Le plan d'ouverture de "X" est peut-être le meilleur résumé de l'approche de Ti West : une image fixe, figée dans le temps sur un décor désolé texan que n'aurait pas renié un certain Tobe Hooper, mais dont l'apparent format 4/3 d'époque révèle vite sa nature de trompe-l'oeil avec des portes restées dans l'ombre en guise de barres noires au moment où la caméra rentre en mouvement.

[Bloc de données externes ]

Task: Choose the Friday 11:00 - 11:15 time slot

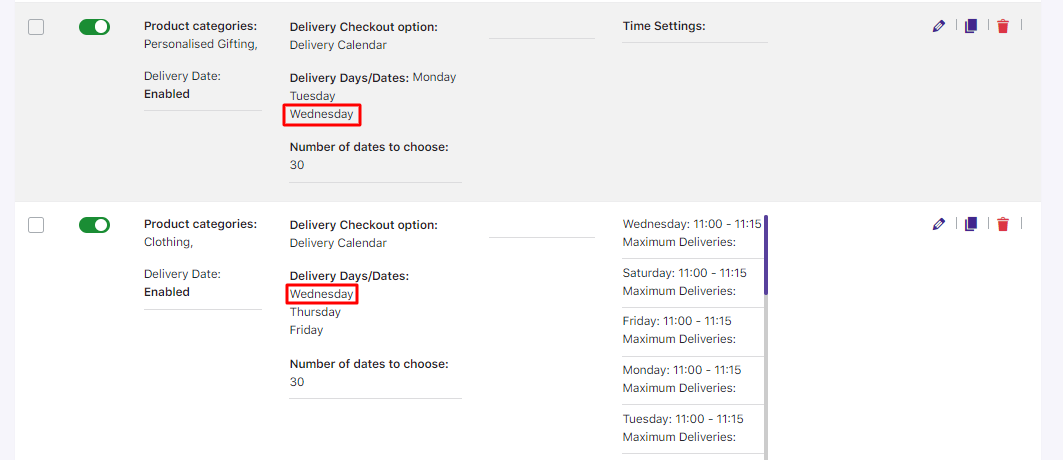Action: point(677,321)
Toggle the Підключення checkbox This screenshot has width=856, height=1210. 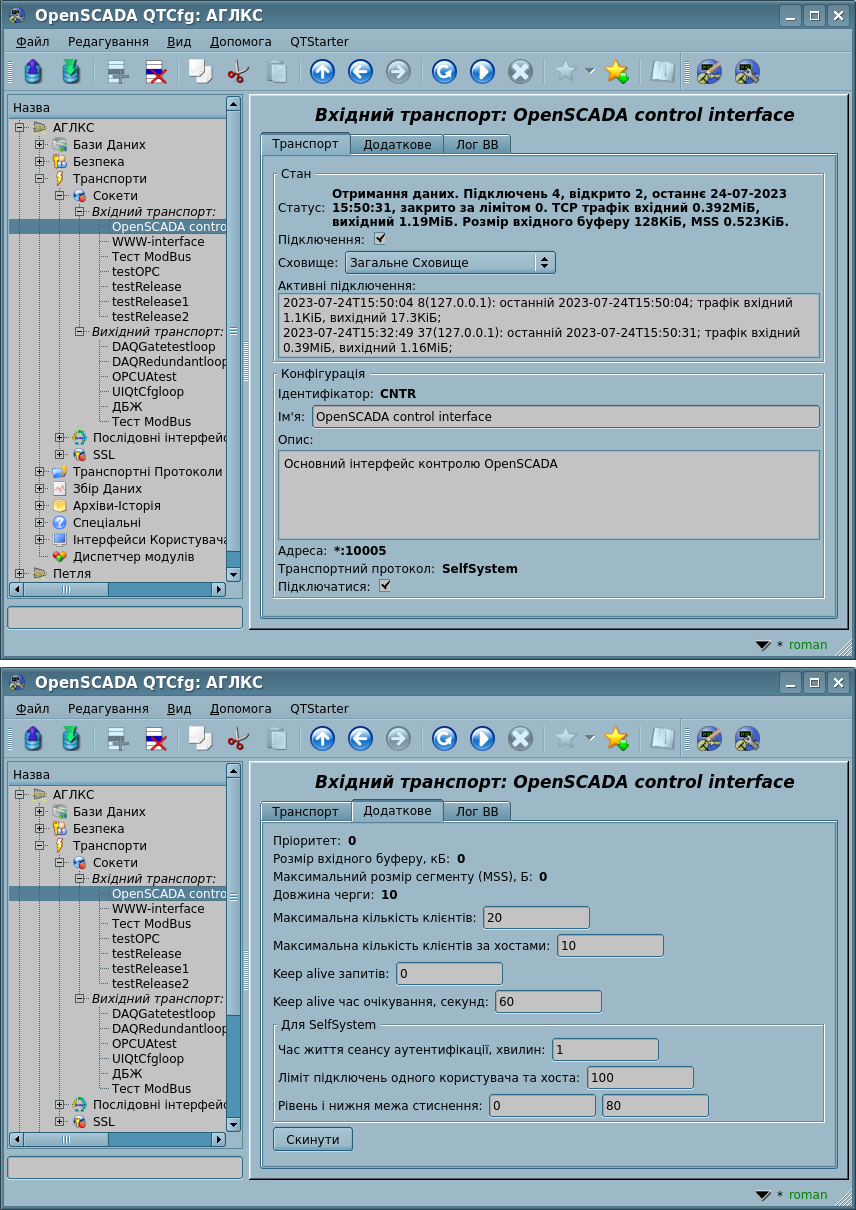tap(380, 239)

En envoyant vadrouiller l'équipe de tournage d'un film pornographique dans l'Amérique profonde en 1979, on s'attendait évidemment à ce que le formalisme maniaque de Ti West soit de la partie pour reconstituer une ambiance à l'identique de ses inspirations, jusqu'à même s'y méprendre comme il avait su si bien le faire avec "The House of the Devil", et ce sera effectivement le cas tant "X" paraît sortir visuellement tout droit d'une machine à remonter dans les 70's avec son atmosphère intacte de survival d'époque où l'on ne serait même pas étonné de voir débouler le Leatherface d'origine dans un recoin de l'écran (Ti West met clairement à l'amende une bonne partie des suites/remakes ayant tenté de tutoyer le film culte de 1974). Mais ici, contrairement au sérieux de l'approche de "The House of the Devil", le réalisateur-scénariste va choisir une voie plus décalée qui va intégrer les fondamentaux violents de ce type de survival dans une espèce d'hommage délirant, au sens premier du terme, où un regard méta de vrai amoureux du genre va superviser le match improbable entre une jeunesse sexuellement libérée et une Amérique tellement refoulée sur ces questions qu'elle en vient à exploser sous le poids de ses envies inassouvies à son contact.

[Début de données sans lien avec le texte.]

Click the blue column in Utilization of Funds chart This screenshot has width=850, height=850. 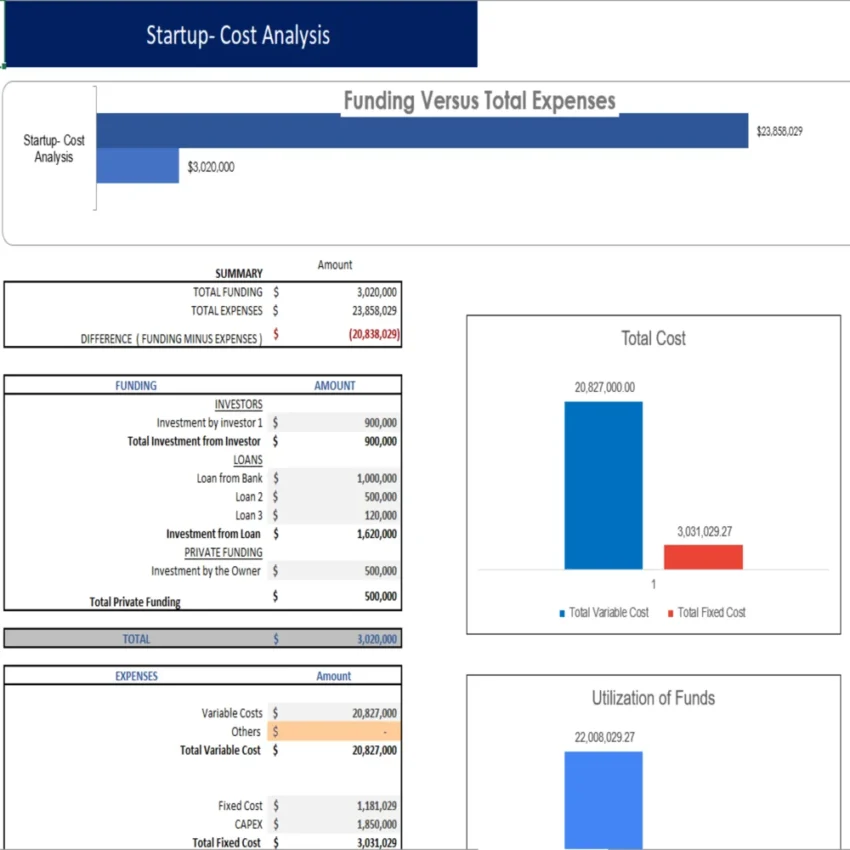(604, 800)
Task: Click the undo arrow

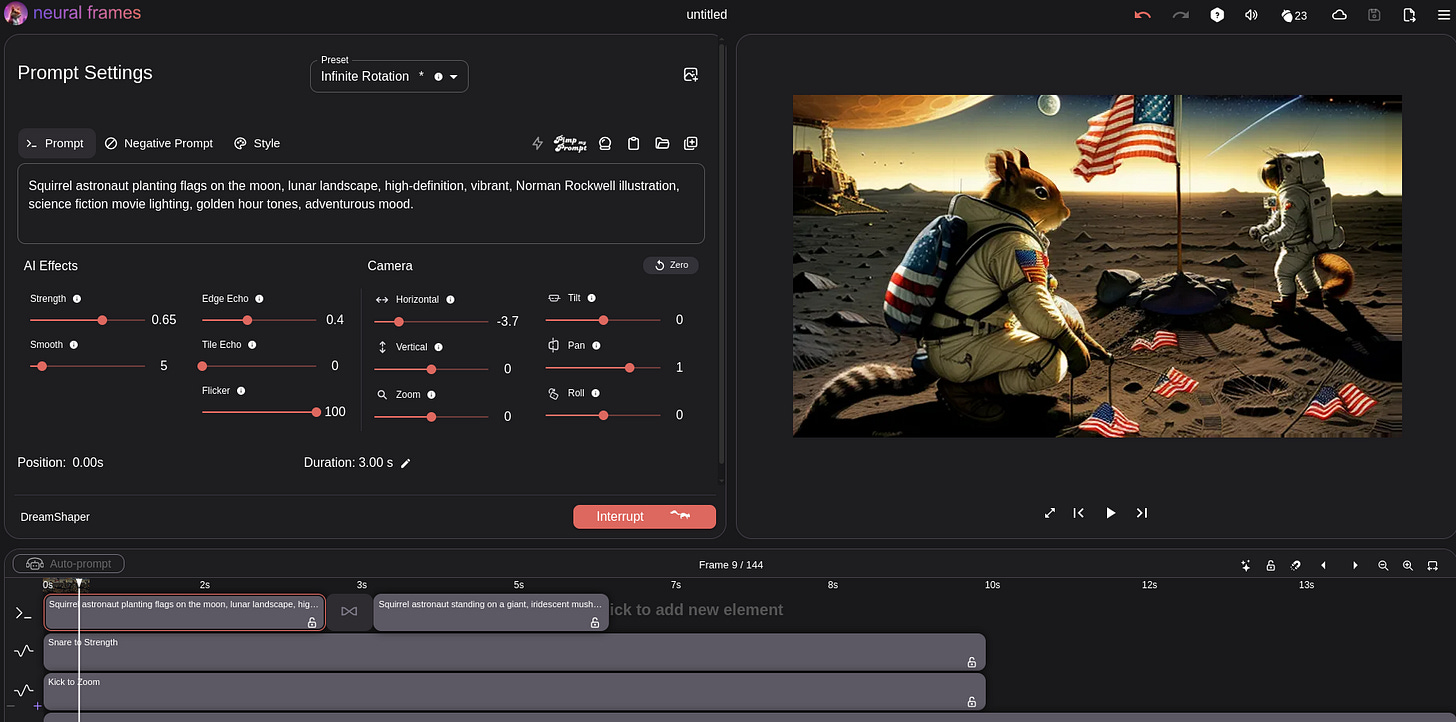Action: (x=1143, y=15)
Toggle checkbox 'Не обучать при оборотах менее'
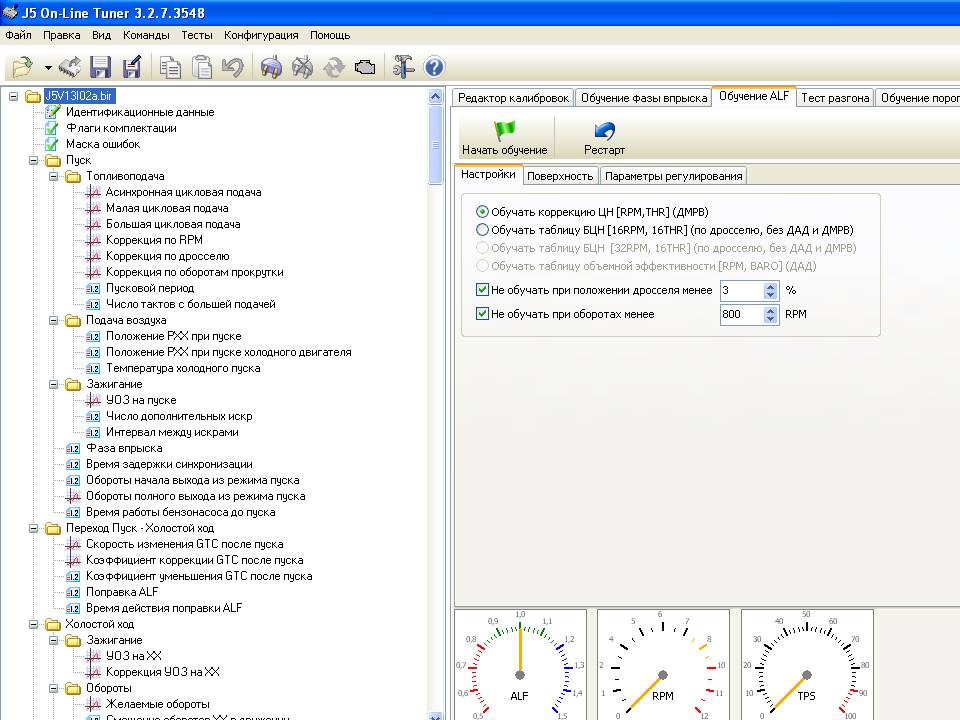Image resolution: width=960 pixels, height=720 pixels. click(x=482, y=313)
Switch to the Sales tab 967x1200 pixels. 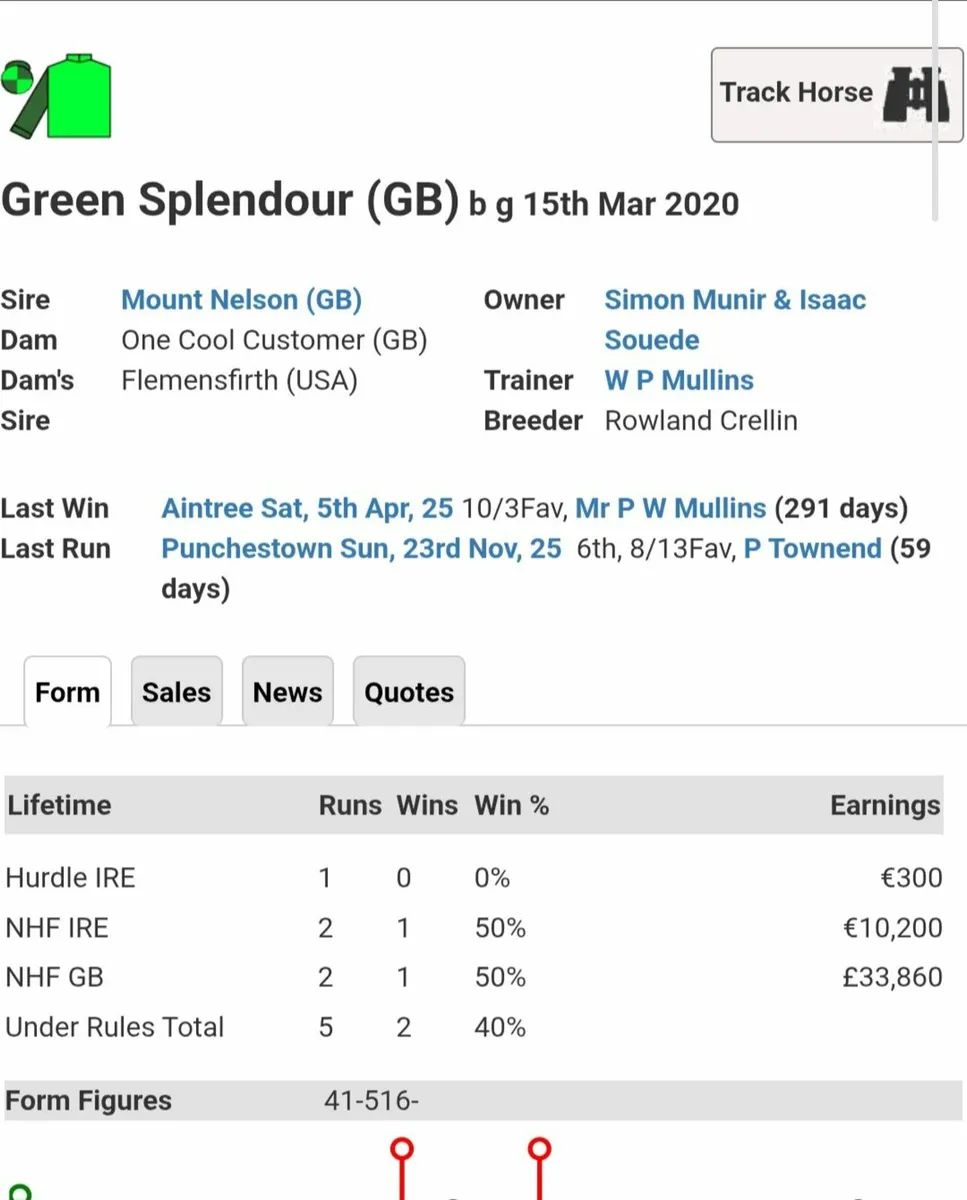[x=176, y=692]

Ce choix est aussi osé que les films tournés par ses héros et un traitement qui n'aurait pas été à la hauteur aurait vite fait d'emmener "X" vers le ridicule sur bien des aspects mais, même sur le fond, Ti West trouvera toujours le bon ton pour faire osciller son long-métrage sur le registre plus léger ou brutal qu'il souhaite privilégier, tantôt pour servir une opposition qui évite le bête manichéisme par la révélation de ponts et parallèles insoupçonnés, tantôt pour mettre en valeur des aspirations féministes pertinentes que son récit et ses personnages lui octroient, le tout en donnant à la progression du film des faux-airs métaphoriques d'une sexualité contrariée avec d'abord une pleine légèreté qui colle à l'insouciance de sa petite troupe, ensuite partagée à une tension grandissante autour de l'inconnue représentée par un comportement irrationnel et enfin submergée par un déferlement de violence rageuse qui ne cesse de monter en gamme dans les exécutions variées et multiples.

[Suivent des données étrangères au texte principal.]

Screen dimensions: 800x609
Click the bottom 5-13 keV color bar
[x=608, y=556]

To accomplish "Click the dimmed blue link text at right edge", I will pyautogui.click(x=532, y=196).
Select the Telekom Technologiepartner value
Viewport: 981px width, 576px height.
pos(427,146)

En somme, si l'aboutissement formel de l'objet saura assurément séduire les plus nostalgiques de l'horreur d'antan, "X" réussit également à ne pas être qu'une simple lettre d'amour à un genre et à une époque en constituant une vraie et étonnante proposition de survival, parfois aussi folle que désarçonnante par ce qu'elle choisit d'explorer et sa manière de jongler entre divers degrés pour y parvenir mais, globalement, toujours bien maîtrisée et généreuse. Et puis, en plus de tout le talent de Ti West, il faut aussi souligner que l'ensemble est porté par une très bonne distribution d'acteurs, à commencer par Mia Goth que l'on croirait vraiment tout droit sortie des 70's ou la décidément prometteuse Jenna Ortega qui hérite d'un des meilleurs personnages. Au contraire d'une certaine vieille dame insatisfaite, toutes ces forces nous auront plutôt bien rassasiés avec ce film "X".